4.3. Management Implications and Limitations

For public welfare forests on Acrisols, a simple diagnostic workflow emerges. Leaf N:P provides a rapid screen of potentially N-lean (<14), transitional (14–16), and P-lean (>16) stands. Cross-compartment C:P coherence and the alignment of leaf N:P with soil C:N then strengthen inference on the dominant limitation. In strongly N-lean coniferous stands, mixed planting with broadleaf or N-fixing species and protecting the litter layer are likely more sustainable than relying solely on fertilization [15,16,31]. In N-richer broadleaf stands trending toward P limitation, strategies that enhance P availability—such as selecting P-efficient species or modest P additions on severely P-poor sites—may be more effective. We distinguish short-term management actions (e.g., targeted nutrient amendments on severely deficient sites) from long-term restoration strategies (e.g., adjusting species composition and stand structure to promote sustained nutrient cycling and soil C accumulation). Shrublands may benefit from management that enhances soil C and nutrient retention and gradually steers succession toward mixed or broadleaf forests, but such recommendations should be interpreted within the studied system and should not be overgeneralized to shrublands under different climates, soils, or disturbance histories.

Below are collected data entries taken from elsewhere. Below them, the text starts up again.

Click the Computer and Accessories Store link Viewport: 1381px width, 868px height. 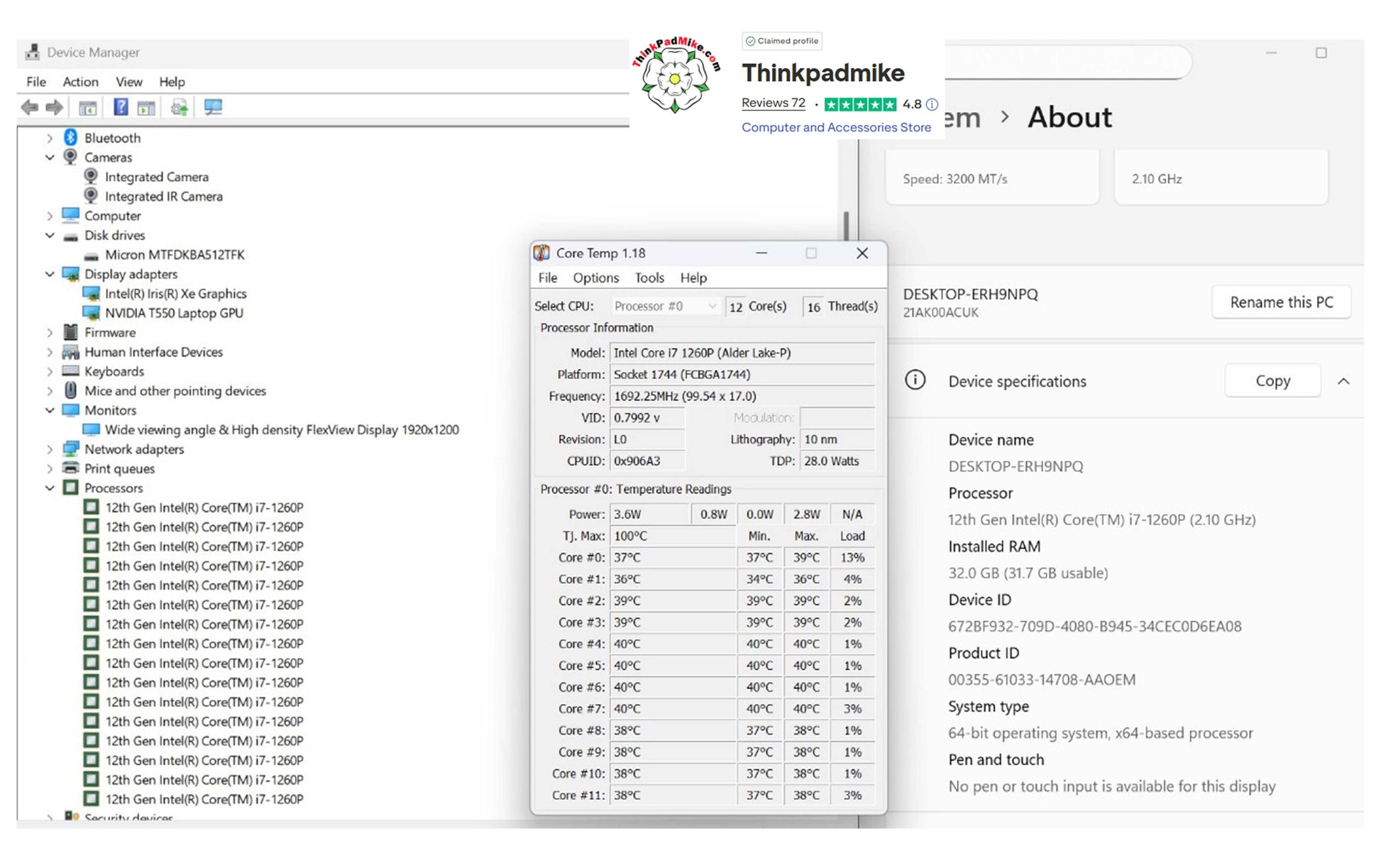[836, 128]
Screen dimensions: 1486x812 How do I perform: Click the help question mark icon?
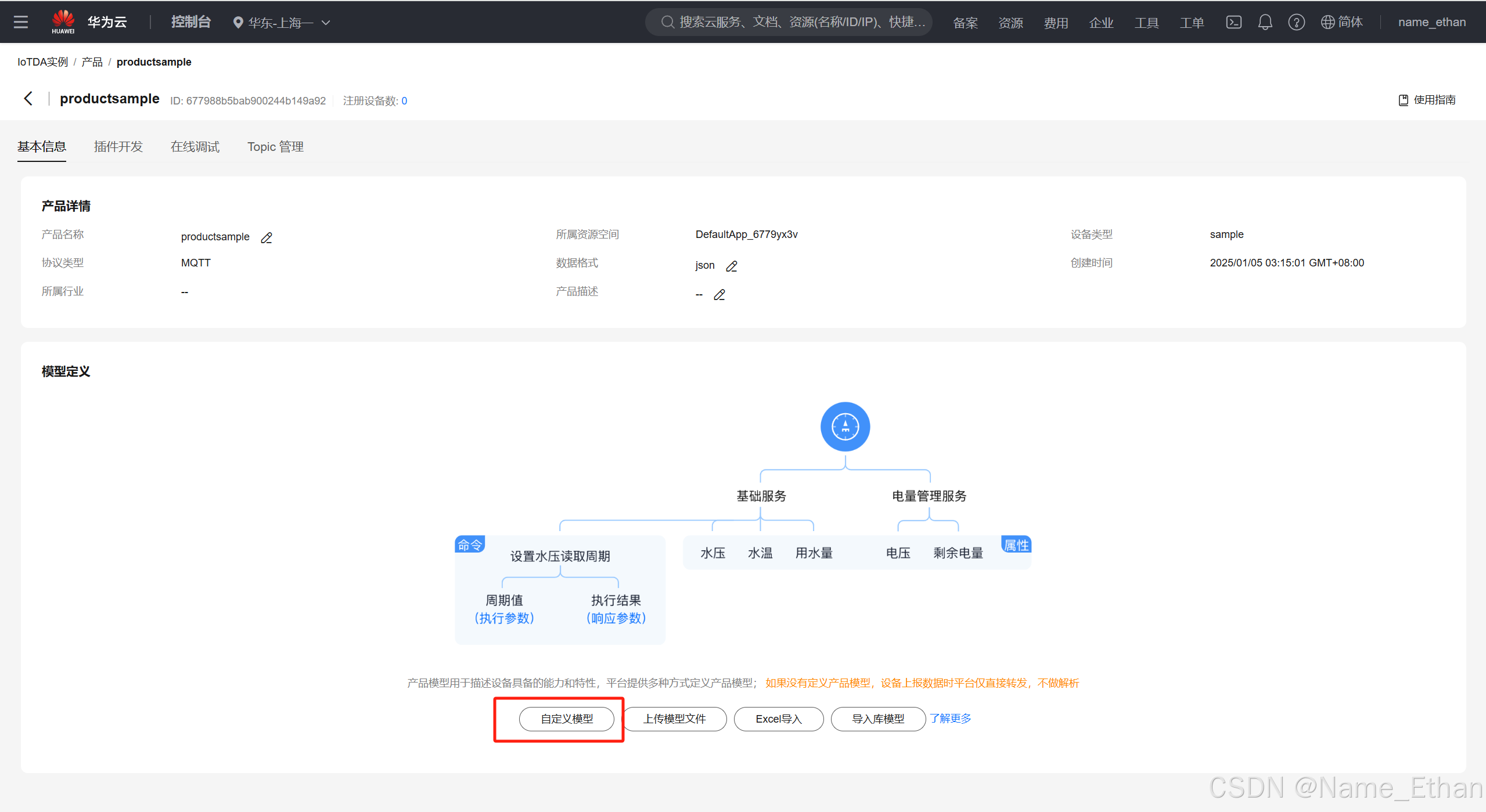(x=1296, y=22)
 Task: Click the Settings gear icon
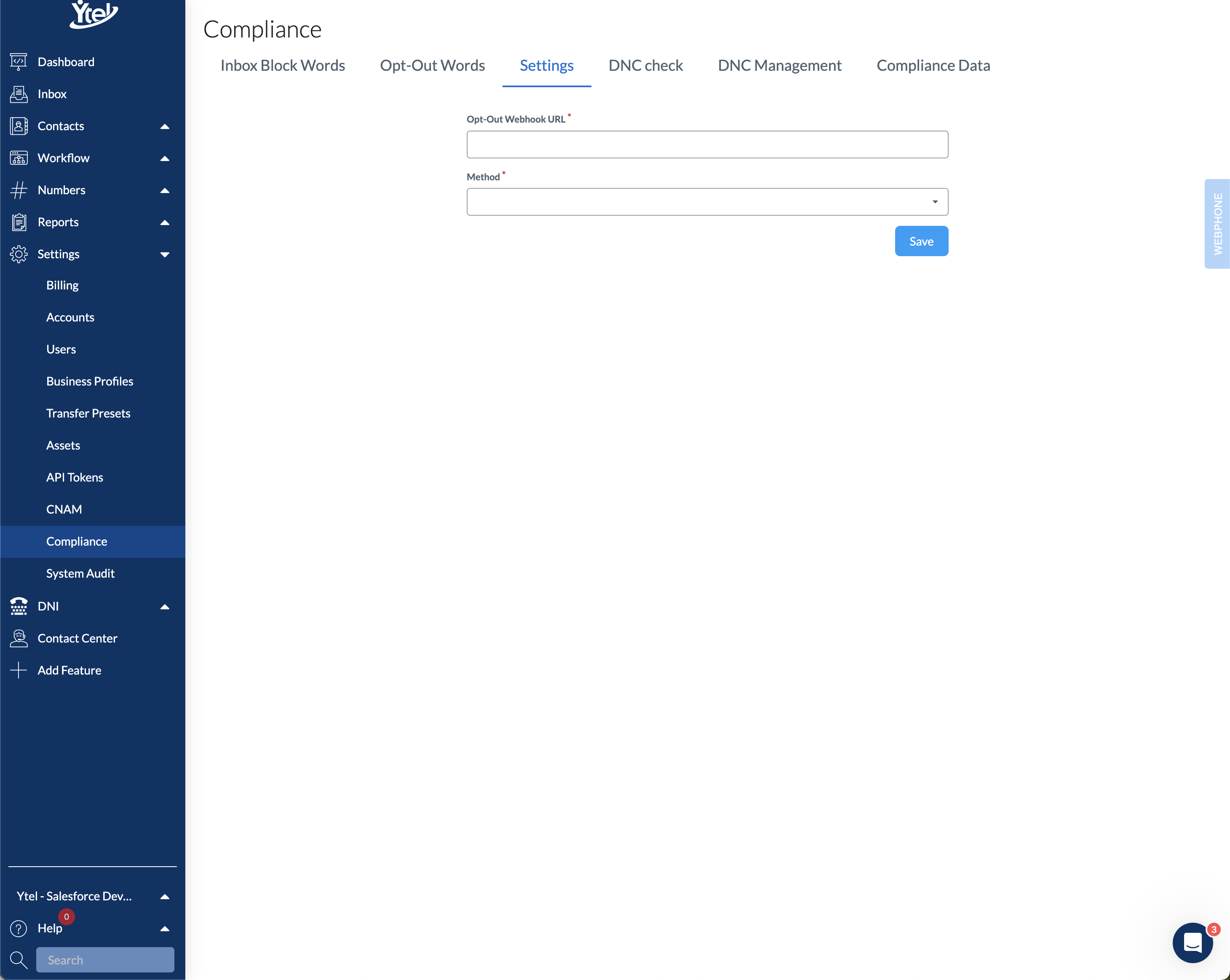[x=18, y=254]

This study has some limitations. Sampling was restricted to one season and to 0–10 cm soils; seasonal dynamics and deeper horizons were not captured. Apparent leaf–litter resorption indices are influenced by species mixing and decomposition and should not be interpreted as true physiological resorption [21,22]. Finally, we did not measure microbial biomass or enzyme activities; combining leaf–litter–soil stoichiometry with microbial indicators would allow explicit tests of N versus P limitation at the microbial level [9,20].

5. Conclusions

Across 38 subtropical forest plots on acidic Acrisols, forest-type contrasts in C, N, and P concentrations were strongest in leaves and soils, while surface litter varied little among types. Coniferous stands showed conservative leaf stoichiometry and low soil N and P concentrations, broadleaf stands had nutrient-richer soils and higher litter and soil N:P, and shrub and mixed stands were intermediate. Cross-compartment correlations revealed a consistent alignment of C:P from leaves through litter to soils and a negative relationship between leaf N:P and soil C:N.

These patterns indicate that forest type organizes stoichiometric coupling along the leaf–litter–soil continuum and that a combined use of leaf N:P thresholds with cross-compartment C:N:P provides a practical, plot-scale diagnostic of whether N- versus P-related constraints are more likely to dominate different forest types. Such diagnostics can inform nutrient-aware restoration strategies, including the design of conifer–broadleaf mixtures and targeted nutrient management in subtropical public welfare forests on Acrisols.

Overall, this coupling-based approach provides a compartment-integrated diagnostic perspective for comparing likely nutrient constraints among forest types, rather than a mechanistic proof of causality. To enhance applicability for management, this diagnostic framework can be linked to adaptive monitoring (e.g., periodic re-assessment of leaf and soil stoichiometry to track trajectories and evaluate interventions). Future work could strengthen these diagnoses through repeated seasonal monitoring and process-based measurements (e.g., decomposition dynamics, nutrient resorption, microbial indicators) and by extending soil profiling beyond the 0–10 cm layer to evaluate vertical heterogeneity and longer-term nutrient retention.